Öğretmenleriyle konuşun. Sekiz yaş ve üstündeki bir çocuğa sahip olan ana-babanın, öğretmenlere ya da zarar veren diğer çocuğun ailesine şikâyette bulunması, zararın sürekli ve tehlikeli olduğu durumlarda en son başvuracağı yöntem olmalıdır. Ancak, zarar görme; çocuğunuzun sekiz yaşın altında olması ve çocuğun düzenli olarak buna maruz kalması durumunda hemen bildirilmelidir. Bu yaştaki çocukların, özellikle de yaşça büyük çocukların saldırılarına karşı kendilerini savunmaları oldukça güçtür. Öğretmenle ya da ebeveynle problemi tartışırken sakin davranın ve görüşlerinizi sağlam, ancak saldırgan olmayan bir şekilde ifade edin.
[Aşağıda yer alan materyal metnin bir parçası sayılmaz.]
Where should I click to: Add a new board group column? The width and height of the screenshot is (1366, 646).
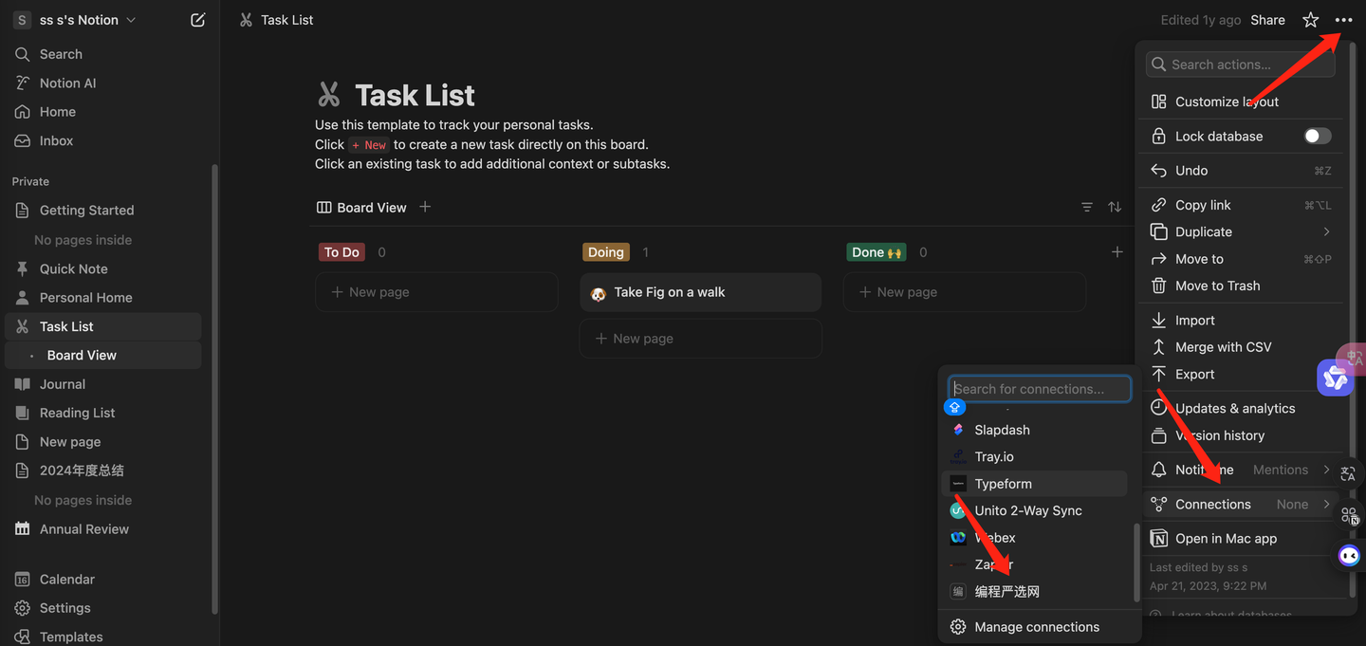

Çocuğunuz başkalarına zarar veriyorsa…
Şimdi bir de madalyonun öteki yüzüne bakalım. Çocuğunuzun başkalarına zarar verdiğini keşfetmeniz ya da bundan şüphelenmeniz durumunda ne olur? Başkalarına zarar verme de, zarara maruz kalmak gibi kötü davranış örneğidir.
Örnek olun. Zarar verme davranışını iyileştirmenin ilk ve en önemli adımı, evde çocuğa iyi bir model oluşturmaktır. Çocuklar, ana-babalarının durumlar karşısındaki tepkilerini taklit ederler. Dayak yiyen çocuk, aynı yöntemleri diğer çocuklar üzerinde uygular. Davranışları sizi ne kadar kızdırırsa kızdırsın, hiçbir koşulda ,özellikle de zarar verme amaçlı olarak, çocuklarınıza bedensel ceza uygulamayın.
Pratik beceriler kazandırın. Çocuğunuzun, onu diğer çocuklarla işbirliği halinde oynamaktan alıkoyan hangi sosyal becerilerden yoksun olduğunu bulmaya çalışın. Başkalarına zarar veren bir çocuk çoğunlukla, başkalarını etkilemek ve dikkat çekmek için şiddetten başka bir yol kullanamayan, sosyal açıdan yetersiz çocuktur.
Bu veya başka nedenlerden herhangi biri, okula gitme konusunda çocuğu mutsuz etmeye yetebilir. Sıkıntısının gerçek nedenini anlamak ve onu neyin kaygılandırdığını bulabilmek için yeterince çaba sarf edilmeli ve gerekli profesyonel yardım alınmalıdır.